A buzzing ball of cactus bees spins over the hot sand. After a few minutes, the pair at the ball's center—a male clinging to the only female in the scrum—flew away to mate.
Photograph By Karine Aigner, Wildlife Photographer of the Year
ByJason Bittel
Published October 11, 2022
• 9 min read
In southern Texas, cactus bees hatch underground in tiny, pollen-stocked burrows. Males emerge first, and then wait above for the females, which they mob as soon as their heads peek above the soil.
The writhing ball of mating bees is “something people don’t often see,” says Karine Aigner, a Washington, D.C.-based photojournalist and regular National Geographic contributor.
Unlike many of her other projects, Aigner came upon cactus bees by accident, while driving around a Texas ranch. In fact, when she first saw fuzzy balls on the ground, she mistook them for anthills. But the more she learned about the native pollinators and their life cycle, the more obsessed she became.
Her cactus bee photography “solidified for me how intricate nature is, and how much we disrespect the intricacy of everything around us,” says Aigner. “So I wanted to show sort of the personalities of these things that people call bugs.” (See close-up pictures that reveal the beauty of bees.)
Natalie Cooper, a senior researcher at the museum and member of the selection jury, described Aigner’s winning shot as “a beautiful, dynamic image at a scale we often overlook.”
“The violence and aggression displayed by these male bees is more intense than that seen in big cats on the African savannah, and all taking place right under our noses,” says Cooper.
It was a good day for Aigner, who also took home the prize for the Photojournalist Story Award for an image featured in a National Geographic story profiling Cuba’s captive songbird competitions.
As with the bees, Aigner says she hopes to make people think differently about the birds being captured for the pet trade.
“These are wild animals with wild lives, and their own biographies, and their own families and communities,” says Aigner. “And I want people to pay attention to that fact and start to think about the things we do that we actually don’t need to be doing.”
Another National Geographic photographer won accolades at the ceremony as well. Brent Stirton’s image of a mountain gorilla’s dying moments earned him the award for the Photojournalism category.
Stirton met the gorilla, named Ndakasi, in 2007, after her mother was killed under mysterious circumstances in the Democratic Republic of Congo’s Virunga National Park.
After being orphaned at just a few months of age, Ndakasi spent the rest of her life in the care of the Senkwekwe Mountain Gorilla Center. Fourteen years later, Stirton was there again when Ndakasi passed away in the arms of her long-time caregiver, Andre Bauma.
“I am always intrigued at the potential for communication and understanding between humans and animals. I think we are only scratching the surface of that,” Stirton says by email while on assignment for National Geographic in India.

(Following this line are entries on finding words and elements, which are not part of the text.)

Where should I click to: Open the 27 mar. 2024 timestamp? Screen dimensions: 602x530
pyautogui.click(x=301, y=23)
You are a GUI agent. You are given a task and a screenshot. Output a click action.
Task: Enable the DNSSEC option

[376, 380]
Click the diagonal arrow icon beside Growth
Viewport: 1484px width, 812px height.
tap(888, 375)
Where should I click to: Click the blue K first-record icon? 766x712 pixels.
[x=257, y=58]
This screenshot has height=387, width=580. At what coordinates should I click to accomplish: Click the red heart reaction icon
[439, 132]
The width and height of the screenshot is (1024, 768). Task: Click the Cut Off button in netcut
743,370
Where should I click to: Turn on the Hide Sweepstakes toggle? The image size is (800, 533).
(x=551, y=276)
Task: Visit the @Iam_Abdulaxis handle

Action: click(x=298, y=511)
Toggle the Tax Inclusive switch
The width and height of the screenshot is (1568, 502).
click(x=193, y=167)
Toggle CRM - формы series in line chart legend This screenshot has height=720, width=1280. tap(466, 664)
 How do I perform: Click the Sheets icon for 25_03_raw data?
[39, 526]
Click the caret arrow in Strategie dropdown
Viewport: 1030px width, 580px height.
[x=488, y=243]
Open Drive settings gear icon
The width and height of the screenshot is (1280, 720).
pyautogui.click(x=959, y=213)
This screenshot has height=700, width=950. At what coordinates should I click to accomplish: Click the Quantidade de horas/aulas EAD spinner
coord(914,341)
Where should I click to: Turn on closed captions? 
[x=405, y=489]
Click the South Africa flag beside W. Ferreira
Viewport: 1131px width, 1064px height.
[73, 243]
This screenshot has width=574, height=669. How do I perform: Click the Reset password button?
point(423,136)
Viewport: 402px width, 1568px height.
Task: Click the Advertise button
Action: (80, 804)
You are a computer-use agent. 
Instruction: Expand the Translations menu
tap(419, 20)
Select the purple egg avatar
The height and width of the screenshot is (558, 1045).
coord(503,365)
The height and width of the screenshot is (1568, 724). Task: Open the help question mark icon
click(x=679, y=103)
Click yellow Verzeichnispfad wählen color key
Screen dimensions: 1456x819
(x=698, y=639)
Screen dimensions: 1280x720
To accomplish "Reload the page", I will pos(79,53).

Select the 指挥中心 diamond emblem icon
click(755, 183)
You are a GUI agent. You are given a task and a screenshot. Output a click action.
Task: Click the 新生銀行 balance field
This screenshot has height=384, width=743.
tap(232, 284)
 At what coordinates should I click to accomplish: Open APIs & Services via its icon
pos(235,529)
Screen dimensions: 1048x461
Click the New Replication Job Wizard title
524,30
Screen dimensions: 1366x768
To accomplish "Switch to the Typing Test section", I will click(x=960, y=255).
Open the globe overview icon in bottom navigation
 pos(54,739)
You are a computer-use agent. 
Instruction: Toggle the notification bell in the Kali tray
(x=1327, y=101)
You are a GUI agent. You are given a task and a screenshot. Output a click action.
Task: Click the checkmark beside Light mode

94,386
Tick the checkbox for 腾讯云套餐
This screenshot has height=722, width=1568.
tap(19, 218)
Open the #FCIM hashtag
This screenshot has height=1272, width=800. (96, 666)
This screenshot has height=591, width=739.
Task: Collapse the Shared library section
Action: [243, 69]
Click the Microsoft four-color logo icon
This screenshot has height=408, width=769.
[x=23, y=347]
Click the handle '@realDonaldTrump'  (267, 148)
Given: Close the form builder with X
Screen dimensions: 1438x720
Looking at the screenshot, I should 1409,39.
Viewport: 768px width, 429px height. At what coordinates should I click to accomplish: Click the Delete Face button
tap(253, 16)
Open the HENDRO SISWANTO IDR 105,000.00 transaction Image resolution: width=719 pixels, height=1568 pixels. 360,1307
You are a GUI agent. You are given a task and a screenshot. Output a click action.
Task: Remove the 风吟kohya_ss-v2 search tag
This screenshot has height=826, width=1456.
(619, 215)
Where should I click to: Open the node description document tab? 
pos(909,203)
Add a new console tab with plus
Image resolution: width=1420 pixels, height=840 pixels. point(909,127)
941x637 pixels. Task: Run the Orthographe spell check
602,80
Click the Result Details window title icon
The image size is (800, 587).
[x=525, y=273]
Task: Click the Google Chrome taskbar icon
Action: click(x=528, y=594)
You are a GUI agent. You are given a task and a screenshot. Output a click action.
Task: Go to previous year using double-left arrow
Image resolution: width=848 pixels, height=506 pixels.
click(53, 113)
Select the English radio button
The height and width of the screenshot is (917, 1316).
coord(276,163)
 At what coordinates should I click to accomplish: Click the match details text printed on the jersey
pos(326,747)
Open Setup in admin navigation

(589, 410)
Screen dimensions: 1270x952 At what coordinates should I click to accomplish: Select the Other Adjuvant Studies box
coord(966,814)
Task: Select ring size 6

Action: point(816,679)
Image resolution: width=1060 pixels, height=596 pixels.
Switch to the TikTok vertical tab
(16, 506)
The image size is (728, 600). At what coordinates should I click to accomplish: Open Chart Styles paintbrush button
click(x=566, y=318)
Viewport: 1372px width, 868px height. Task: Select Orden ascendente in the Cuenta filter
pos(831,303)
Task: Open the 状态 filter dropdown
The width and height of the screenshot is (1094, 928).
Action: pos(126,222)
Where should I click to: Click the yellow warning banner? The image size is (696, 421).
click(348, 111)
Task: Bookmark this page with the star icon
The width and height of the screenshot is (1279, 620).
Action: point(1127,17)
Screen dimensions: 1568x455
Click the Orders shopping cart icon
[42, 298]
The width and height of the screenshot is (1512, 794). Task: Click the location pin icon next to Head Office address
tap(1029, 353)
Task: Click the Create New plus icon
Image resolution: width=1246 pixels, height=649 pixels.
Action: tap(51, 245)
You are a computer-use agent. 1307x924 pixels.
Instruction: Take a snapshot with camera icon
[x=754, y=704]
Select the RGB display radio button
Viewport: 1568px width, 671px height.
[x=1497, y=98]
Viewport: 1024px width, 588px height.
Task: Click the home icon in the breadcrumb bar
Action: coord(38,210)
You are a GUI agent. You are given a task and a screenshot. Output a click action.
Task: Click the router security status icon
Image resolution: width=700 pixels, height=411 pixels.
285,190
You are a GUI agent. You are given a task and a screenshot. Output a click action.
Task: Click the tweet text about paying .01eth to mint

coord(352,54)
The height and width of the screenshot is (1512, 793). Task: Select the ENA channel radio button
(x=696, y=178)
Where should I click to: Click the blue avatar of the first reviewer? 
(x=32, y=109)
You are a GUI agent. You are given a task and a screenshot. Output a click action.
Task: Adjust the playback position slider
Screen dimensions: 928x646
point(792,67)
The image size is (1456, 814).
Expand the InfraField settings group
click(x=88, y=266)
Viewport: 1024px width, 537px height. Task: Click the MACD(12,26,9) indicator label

Photographers don’t always get the luxury of returning to a subject. However, Stirton has traveled back to Virunga National Park several times as the region continues to contend with paramilitary groups and poachers. With just around a thousand mountain gorillas remaining in the Congo, Rwanda, and Uganda, the endangered primates are often trapped in the middle of the conflict.
“Issues in Virunga have only become more intense, and the public needs to appreciate the extraordinary work these people do to preserve global wildlife heritage in the most difficult of circumstances,” he says.
“People like Andre Bauma and the ranger force of Virunga deserve more attention.”